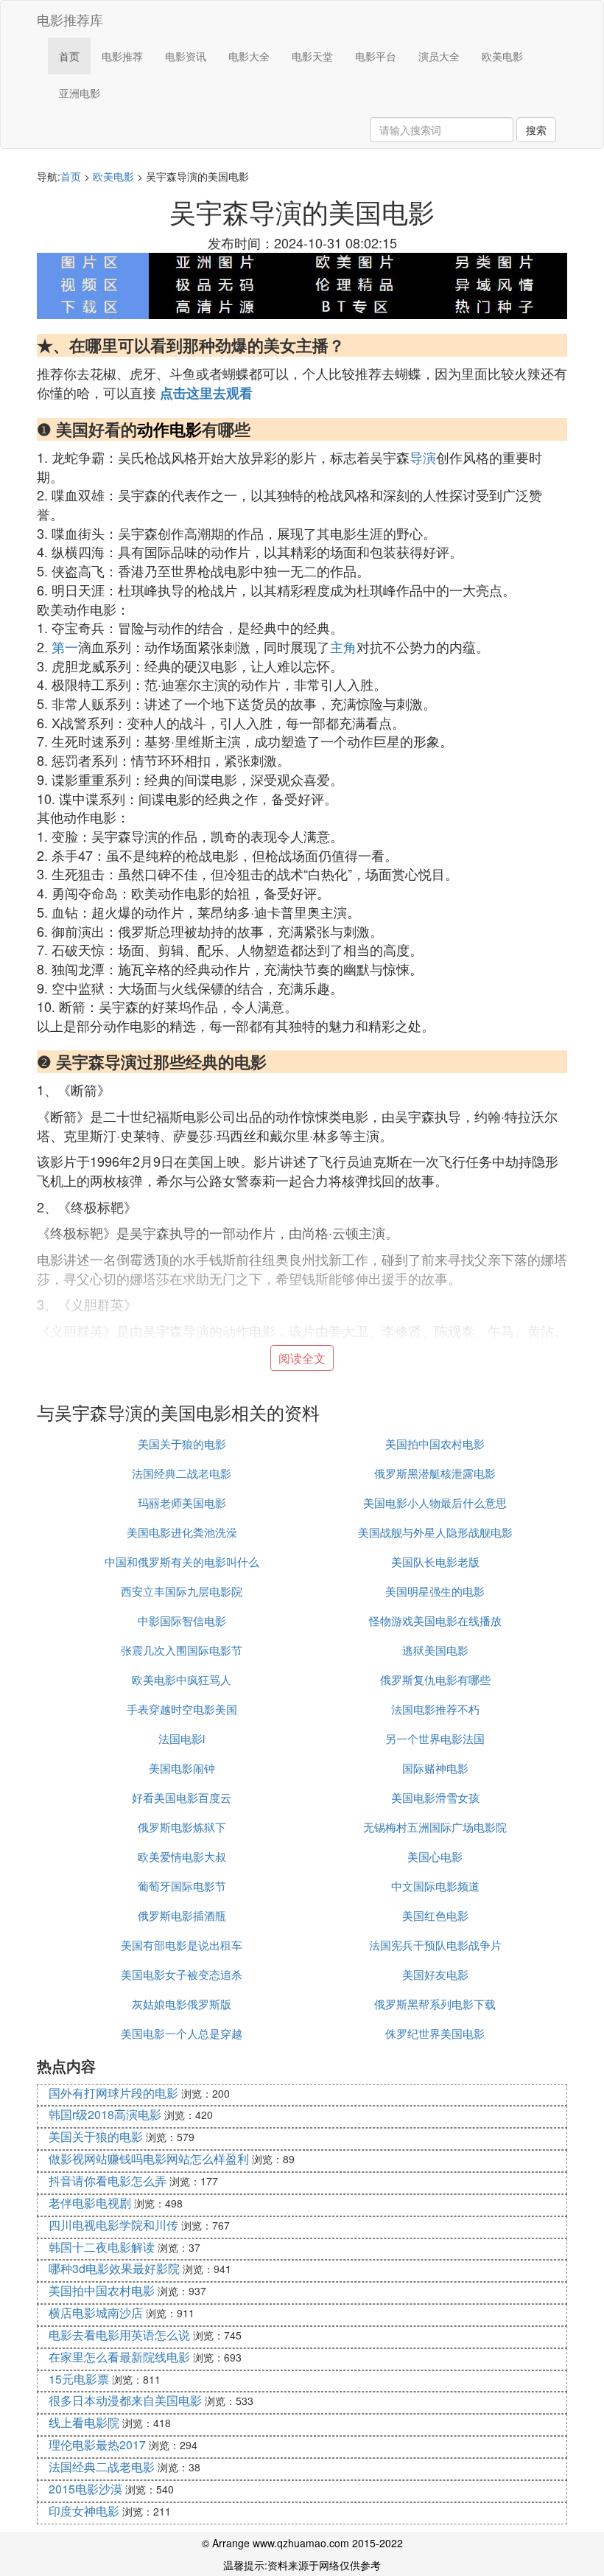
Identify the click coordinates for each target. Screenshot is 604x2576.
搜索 (536, 129)
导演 (423, 457)
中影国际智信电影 (182, 1620)
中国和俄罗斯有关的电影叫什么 (182, 1561)
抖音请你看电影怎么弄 (107, 2180)
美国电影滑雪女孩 (435, 1797)
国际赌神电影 (435, 1768)
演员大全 (439, 56)
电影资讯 (185, 56)
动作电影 (169, 429)
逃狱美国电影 (435, 1650)
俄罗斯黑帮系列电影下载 (435, 2003)
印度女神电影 (84, 2510)
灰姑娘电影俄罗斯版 (181, 2003)
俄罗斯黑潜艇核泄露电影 (435, 1473)
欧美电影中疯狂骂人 (181, 1679)
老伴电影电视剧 (90, 2202)
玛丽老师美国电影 (182, 1502)
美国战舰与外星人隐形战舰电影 (435, 1532)
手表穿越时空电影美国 (182, 1709)
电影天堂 (312, 56)
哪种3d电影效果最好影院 (114, 2268)
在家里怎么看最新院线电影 (119, 2356)
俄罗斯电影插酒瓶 (182, 1915)
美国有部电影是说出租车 (181, 1944)
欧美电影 (502, 56)
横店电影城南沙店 (96, 2312)
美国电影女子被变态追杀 (181, 1974)
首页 (69, 56)
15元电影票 (79, 2378)
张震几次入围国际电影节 (181, 1650)
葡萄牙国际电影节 (182, 1885)
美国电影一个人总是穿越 (181, 2033)
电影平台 (375, 56)
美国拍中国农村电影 (435, 1443)
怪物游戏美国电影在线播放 (435, 1620)
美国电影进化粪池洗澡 (182, 1532)
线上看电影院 (84, 2422)
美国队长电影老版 (435, 1561)
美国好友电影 (435, 1974)
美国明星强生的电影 (435, 1591)
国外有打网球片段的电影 (113, 2092)
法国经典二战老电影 (181, 1473)
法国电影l (181, 1738)
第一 (65, 646)
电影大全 (249, 56)
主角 (343, 646)
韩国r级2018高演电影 (105, 2114)
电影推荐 (122, 56)
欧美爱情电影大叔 (182, 1856)
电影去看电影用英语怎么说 (119, 2334)
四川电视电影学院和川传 (113, 2224)
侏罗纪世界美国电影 (435, 2033)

» TASK DESCRIPTION
In the listing above, the lines from the one containing "玛丽老师美国电影 (182, 1502)" through the one containing "15元电影票 (79, 2378)" must be set down exactly, with no other lines.

» EXPECTED ANSWER
玛丽老师美国电影 (182, 1502)
美国战舰与外星人隐形战舰电影 (435, 1532)
手表穿越时空电影美国 (182, 1709)
电影天堂 (312, 56)
哪种3d电影效果最好影院 (114, 2268)
在家里怎么看最新院线电影 (119, 2356)
俄罗斯电影插酒瓶 (182, 1915)
美国有部电影是说出租车 (181, 1944)
欧美电影 (502, 56)
横店电影城南沙店 (96, 2312)
美国电影女子被变态追杀 (181, 1974)
首页 (69, 56)
15元电影票 (79, 2378)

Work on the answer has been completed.